Despite crossing Mars's orbit, Aethra appears to be dynamically stable. A 2023 study by Julio Fernández and Michel Helal found that in simulations, its orbit remains stable for 2 billion years (Gyr). Aethra is protected from destabilizing close encounters with Mars by a Kozai resonance. This resonance couples variations in its perihelion distance with the precession of its argument of perihelion such that whenever its perihelion is at a minimum, it is located away from the ecliptic plane, distancing Aethra from Mars. Occasionally, its perihelion is raised enough that its orbit no longer crosses Mars's.

== Physical characteristics ==
Aethra has an estimated diameter of 42.87 ± 1.6 km or 44.47 ± 0.74 km. Along with its absolute magnitude of 8.96, it is the largest and brightest Mars-crossing asteroid. Observations of Aethra's lightcurve, or variations in its apparent brightness as it rotates, suggests a rotation period of about 5.17 hours.

Under the Tholen classification scheme, Aethra is classified as an M-type asteroid.
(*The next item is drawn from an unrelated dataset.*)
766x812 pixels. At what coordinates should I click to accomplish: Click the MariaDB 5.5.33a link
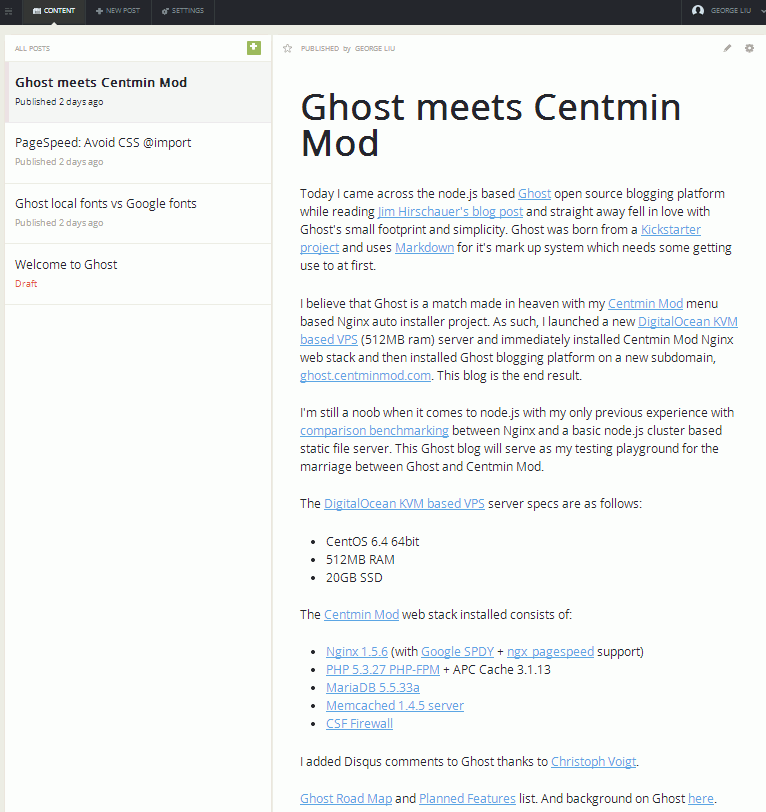(x=372, y=688)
The Bus classification scheme meanwhile classifies it as an Xe-type asteroid. Aethra's geometric albedo is about 0.2, and its spectrum is significantly red. Absorption features in its spectrum indicates the presence of phyllosilicate and hydroxide minerals and water ice, and the iron-rich chamosite may be the primary surface mineral on some regions on the asteroid. These features are broadly consistent with the compositions of CI and CM chondrites, but albedo and spectral slope dissimilarities rule out Aethra as a parent body of these meteorites. Variations in Aethra's spectrum seen between May and August 2008 may be caused by variable abundances of phyllosilicates or opaque surface minerals with rotation or an undiscovered moon with a distinct composition.